:: What you are asked to do ::
Exactly as written, restate the material below from its first line through the line containing "Task: Switch to the Compare instruction tab", and stop there.

★ ★ ★ ★ ★

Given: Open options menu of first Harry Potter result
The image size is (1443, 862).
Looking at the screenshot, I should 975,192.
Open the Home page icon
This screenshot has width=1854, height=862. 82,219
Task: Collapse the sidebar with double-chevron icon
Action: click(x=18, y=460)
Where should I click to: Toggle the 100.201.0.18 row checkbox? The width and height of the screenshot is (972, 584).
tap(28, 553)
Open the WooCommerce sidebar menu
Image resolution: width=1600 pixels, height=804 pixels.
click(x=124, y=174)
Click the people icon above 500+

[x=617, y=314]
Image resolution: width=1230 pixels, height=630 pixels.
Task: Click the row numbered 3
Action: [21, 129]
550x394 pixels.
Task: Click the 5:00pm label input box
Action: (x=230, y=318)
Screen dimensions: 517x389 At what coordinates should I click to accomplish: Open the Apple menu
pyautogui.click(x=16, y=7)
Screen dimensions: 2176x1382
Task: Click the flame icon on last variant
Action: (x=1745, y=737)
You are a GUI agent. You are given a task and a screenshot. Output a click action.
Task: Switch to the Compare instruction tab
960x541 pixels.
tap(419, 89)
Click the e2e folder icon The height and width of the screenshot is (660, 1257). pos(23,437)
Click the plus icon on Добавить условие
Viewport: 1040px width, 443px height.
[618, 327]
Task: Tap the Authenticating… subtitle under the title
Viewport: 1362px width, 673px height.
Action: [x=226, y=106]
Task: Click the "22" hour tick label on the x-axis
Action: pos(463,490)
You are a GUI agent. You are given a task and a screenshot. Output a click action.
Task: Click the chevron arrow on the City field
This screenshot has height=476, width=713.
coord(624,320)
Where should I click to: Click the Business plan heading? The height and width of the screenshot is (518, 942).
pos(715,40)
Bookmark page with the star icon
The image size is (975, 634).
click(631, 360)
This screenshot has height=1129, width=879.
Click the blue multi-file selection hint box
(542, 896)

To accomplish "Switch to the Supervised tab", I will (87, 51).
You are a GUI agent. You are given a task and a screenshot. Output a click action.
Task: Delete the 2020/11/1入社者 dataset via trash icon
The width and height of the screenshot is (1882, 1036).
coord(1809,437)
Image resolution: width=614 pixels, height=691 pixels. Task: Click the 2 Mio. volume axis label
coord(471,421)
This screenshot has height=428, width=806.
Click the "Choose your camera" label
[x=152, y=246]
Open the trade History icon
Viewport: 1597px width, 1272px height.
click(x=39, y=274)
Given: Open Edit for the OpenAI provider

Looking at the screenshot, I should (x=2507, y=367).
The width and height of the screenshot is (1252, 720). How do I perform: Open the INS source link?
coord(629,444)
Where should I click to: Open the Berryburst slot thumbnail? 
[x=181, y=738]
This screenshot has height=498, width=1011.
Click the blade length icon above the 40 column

★ ★ ★ ★ ★

:: Reply to the task ::
Given: Open options menu of first Harry Potter result
The image size is (1443, 862).
Looking at the screenshot, I should 975,192.
Open the Home page icon
This screenshot has width=1854, height=862. 82,219
Task: Collapse the sidebar with double-chevron icon
Action: click(x=18, y=460)
Where should I click to: Toggle the 100.201.0.18 row checkbox? The width and height of the screenshot is (972, 584).
tap(28, 553)
Open the WooCommerce sidebar menu
Image resolution: width=1600 pixels, height=804 pixels.
click(x=124, y=174)
Click the people icon above 500+

[x=617, y=314]
Image resolution: width=1230 pixels, height=630 pixels.
Task: Click the row numbered 3
Action: [21, 129]
550x394 pixels.
Task: Click the 5:00pm label input box
Action: (x=230, y=318)
Screen dimensions: 517x389 At what coordinates should I click to accomplish: Open the Apple menu
pyautogui.click(x=16, y=7)
Screen dimensions: 2176x1382
Task: Click the flame icon on last variant
Action: (x=1745, y=737)
You are a GUI agent. You are given a task and a screenshot. Output a click action.
Task: Switch to the Compare instruction tab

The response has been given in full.